The vast majority of trials that have been performd show no effect on metabolism (measured), but can show na effect on bodyweight in free living people. its because eating more frequently lowers the glyemic response, typicalyl presented as the second meal effect, where the digestion pattern of the first meal slows down the release of the second meal, and so on. Lowering the glycemic index of the diet will generally lower food intake. In the calorie controlled situation, it shows hunger suppression, but no other real advantage.

Maintaining the regularity fo meals also is important.

See

Beneficial metabolic effects of regular meal frequency on dietary thermogenesis, insulin sensitivity, and fasting lipid profiles in healthy obese women.

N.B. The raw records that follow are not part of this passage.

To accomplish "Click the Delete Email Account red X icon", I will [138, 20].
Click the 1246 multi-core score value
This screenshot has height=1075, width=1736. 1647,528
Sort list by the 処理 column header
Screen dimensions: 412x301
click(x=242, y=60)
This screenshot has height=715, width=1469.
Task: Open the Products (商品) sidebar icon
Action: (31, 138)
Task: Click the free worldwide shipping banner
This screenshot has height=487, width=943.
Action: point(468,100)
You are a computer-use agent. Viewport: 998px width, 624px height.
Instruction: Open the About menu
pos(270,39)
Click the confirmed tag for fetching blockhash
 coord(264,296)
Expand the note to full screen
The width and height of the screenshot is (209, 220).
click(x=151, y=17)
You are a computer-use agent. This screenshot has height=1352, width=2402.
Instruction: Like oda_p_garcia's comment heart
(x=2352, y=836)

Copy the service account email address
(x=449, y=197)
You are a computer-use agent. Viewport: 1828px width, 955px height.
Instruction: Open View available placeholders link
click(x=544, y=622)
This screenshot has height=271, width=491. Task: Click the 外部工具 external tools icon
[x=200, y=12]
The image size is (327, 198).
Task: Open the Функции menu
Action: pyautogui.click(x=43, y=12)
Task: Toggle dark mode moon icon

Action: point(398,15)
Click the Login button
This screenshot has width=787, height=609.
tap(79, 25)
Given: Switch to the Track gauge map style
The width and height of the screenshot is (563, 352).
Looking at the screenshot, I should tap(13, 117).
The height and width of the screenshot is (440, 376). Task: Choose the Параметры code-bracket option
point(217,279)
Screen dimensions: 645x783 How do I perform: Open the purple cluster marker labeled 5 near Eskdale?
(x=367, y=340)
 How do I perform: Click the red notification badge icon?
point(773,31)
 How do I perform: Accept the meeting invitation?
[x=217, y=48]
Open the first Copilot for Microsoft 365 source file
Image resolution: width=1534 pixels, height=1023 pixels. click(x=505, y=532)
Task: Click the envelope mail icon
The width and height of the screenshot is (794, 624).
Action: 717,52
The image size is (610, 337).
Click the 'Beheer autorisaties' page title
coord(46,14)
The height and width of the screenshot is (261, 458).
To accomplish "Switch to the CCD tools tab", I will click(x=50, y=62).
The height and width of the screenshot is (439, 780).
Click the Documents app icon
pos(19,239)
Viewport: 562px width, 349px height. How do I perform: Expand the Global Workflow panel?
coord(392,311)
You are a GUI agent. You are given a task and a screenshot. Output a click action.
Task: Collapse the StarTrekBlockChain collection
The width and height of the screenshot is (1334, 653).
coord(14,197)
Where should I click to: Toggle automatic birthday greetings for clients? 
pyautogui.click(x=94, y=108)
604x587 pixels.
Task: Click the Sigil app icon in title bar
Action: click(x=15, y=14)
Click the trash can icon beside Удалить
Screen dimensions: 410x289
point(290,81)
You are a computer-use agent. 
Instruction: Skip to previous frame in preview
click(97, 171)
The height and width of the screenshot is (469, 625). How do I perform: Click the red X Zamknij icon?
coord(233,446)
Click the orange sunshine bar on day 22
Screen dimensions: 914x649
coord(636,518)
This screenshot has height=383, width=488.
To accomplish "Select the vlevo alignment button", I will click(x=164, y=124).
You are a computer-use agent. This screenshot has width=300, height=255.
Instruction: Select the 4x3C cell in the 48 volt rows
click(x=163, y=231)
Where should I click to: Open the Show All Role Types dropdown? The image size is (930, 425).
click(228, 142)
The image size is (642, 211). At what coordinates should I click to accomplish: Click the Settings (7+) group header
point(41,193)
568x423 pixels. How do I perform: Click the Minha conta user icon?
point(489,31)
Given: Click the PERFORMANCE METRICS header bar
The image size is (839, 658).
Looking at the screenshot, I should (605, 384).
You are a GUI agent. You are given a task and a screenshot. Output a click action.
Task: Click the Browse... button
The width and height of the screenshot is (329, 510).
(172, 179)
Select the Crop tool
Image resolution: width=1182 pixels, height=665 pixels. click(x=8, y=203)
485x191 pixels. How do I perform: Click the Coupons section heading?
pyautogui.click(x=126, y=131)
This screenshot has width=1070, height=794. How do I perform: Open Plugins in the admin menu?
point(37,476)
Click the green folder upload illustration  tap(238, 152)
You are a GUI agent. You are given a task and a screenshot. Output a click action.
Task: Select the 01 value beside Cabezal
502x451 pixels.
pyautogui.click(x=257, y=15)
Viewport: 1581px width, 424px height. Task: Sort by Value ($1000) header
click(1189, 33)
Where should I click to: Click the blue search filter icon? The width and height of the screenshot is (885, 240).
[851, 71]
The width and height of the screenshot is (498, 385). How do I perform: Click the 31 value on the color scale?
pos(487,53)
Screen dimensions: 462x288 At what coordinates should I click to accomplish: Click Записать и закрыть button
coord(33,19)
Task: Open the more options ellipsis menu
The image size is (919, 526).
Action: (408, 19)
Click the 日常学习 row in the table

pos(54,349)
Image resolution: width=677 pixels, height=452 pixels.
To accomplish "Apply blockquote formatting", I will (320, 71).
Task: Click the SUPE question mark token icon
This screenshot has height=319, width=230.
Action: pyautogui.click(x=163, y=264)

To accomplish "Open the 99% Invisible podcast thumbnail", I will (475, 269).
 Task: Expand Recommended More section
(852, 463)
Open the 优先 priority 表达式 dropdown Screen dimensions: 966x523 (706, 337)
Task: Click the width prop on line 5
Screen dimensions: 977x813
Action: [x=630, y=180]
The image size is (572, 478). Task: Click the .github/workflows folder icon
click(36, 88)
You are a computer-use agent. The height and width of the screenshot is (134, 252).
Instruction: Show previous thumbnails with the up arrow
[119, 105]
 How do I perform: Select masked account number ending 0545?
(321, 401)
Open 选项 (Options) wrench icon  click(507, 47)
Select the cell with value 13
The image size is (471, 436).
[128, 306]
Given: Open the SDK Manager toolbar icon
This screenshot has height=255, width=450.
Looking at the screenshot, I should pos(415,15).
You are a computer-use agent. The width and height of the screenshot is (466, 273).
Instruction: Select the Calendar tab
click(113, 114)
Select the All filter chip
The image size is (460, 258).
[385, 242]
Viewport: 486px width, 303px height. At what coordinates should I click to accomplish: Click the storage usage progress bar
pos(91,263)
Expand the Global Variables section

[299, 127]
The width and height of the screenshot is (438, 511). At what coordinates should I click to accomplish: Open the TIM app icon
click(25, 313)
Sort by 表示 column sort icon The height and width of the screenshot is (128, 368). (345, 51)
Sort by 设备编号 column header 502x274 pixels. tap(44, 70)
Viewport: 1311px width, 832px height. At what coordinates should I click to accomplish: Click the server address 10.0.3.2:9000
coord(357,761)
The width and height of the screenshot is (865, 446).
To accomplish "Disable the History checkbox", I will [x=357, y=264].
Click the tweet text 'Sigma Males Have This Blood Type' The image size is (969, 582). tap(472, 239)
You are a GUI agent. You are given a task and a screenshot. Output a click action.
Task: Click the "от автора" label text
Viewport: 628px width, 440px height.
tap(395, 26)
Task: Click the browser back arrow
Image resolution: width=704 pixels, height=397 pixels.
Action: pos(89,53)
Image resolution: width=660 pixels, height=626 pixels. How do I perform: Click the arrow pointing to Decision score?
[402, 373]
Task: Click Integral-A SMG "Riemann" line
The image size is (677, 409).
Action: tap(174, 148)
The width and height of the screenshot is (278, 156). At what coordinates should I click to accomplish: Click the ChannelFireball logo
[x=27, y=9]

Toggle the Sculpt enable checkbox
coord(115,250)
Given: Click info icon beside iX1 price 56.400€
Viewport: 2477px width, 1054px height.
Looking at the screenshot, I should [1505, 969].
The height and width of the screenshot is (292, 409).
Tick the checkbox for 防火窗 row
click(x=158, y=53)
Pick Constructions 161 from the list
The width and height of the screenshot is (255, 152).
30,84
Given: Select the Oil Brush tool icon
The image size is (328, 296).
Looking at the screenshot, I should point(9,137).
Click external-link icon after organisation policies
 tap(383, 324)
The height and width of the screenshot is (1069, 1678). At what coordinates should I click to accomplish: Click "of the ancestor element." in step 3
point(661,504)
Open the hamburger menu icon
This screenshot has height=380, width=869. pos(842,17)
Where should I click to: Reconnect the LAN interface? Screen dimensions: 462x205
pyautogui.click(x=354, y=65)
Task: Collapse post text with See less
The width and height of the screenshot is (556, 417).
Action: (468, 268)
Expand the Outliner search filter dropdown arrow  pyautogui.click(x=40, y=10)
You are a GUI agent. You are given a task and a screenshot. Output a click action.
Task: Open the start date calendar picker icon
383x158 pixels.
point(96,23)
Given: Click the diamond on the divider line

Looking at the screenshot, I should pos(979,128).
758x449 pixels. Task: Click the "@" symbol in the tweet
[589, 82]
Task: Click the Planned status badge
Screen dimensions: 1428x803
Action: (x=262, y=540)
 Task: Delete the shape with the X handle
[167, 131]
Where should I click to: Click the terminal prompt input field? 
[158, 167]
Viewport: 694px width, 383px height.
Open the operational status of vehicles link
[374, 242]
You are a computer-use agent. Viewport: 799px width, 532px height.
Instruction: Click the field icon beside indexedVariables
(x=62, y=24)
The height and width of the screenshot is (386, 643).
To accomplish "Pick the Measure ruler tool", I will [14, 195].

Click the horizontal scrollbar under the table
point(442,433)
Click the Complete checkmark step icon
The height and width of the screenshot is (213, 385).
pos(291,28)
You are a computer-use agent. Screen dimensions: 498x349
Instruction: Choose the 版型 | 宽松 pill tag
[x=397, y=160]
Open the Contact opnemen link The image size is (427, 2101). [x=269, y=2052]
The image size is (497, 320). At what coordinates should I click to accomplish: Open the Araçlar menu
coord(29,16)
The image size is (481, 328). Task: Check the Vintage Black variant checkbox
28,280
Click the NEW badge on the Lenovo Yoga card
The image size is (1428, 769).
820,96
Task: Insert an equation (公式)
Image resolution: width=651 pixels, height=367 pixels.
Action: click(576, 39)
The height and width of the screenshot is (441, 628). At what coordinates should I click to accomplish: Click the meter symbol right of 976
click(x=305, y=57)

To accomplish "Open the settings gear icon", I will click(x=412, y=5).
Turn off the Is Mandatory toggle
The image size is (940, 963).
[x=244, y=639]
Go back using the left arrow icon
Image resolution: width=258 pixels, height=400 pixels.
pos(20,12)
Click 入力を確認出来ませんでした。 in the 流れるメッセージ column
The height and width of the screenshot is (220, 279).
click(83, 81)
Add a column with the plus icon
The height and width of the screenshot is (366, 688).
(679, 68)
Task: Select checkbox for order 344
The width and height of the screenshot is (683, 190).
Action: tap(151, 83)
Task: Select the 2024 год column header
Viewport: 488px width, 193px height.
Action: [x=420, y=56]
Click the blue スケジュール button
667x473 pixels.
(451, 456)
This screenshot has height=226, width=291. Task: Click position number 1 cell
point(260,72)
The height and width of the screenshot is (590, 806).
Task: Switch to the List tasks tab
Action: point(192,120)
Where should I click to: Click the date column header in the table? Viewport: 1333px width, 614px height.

Farshchi HR, Taylor MA, Macdonald IA.
Centre for Integrated Systems Biology and Medicine, Institute of Clinical Research, School of Biomedical Sciences, Queen's Medical Centre, University of Nottingham, UK. mbxhrf@nottingham.ac.uk
BACKGROUND: Although a regular meal pattern is recommended for obese people, its effects on energy metabolism have not been examined. OBJECTIVE: We investigated whether a regular meal frequency affects energy intake (EI), energy expenditure, or circulating insulin, glucose, and lipid concentrations in healthy obese women. DESIGN: Ten women [x +/- SD body mass index (in kg/m(2)): 37.1 +/- 4.8] participated in a randomized crossover trial. In phase 1 (14 d), the subjects consumed their normal diet on 6 occasions/d (regular meal pattern) or followed a variable meal frequency (3-9 meals/d, irregular meal pattern). In phase 2 (14 d), the subjects followed the alternative pattern. At the start and end of each phase, a test meal was fed, and blood glucose, lipid, and insulin concentrations were determined before and for 3 h after (glucose and insulin only) the test meal. Subjects recorded their food intake on 3 d during each phase. The thermogenic response to the test meal was ascertained by indirect calorimetry. RESULTS: Regular eating was associated with lower EI (P < 0.01), greater postprandial thermogenesis (P < 0.01), and lower fasting total (4.16 compared with 4.30 mmol/L; P < 0.01) and LDL (2.46 compared with 2.60 mmol/L; P < 0.02) cholesterol. Fasting glucose and insulin values were not affected by meal pattern, but peak insulin concentrations and area under the curve of insulin responses to the test meal were lower after the regular than after the irregular meal pattern (P < 0.01 and 0.02, respectively). CONCLUSION: Regular eating has beneficial effects on fasting lipid and postprandial insulin profiles and thermogenesis

Regular meal frequency creates more appropriate insulin sensitivity and lipid profiles compared with irregular meal frequency in healthy lean women.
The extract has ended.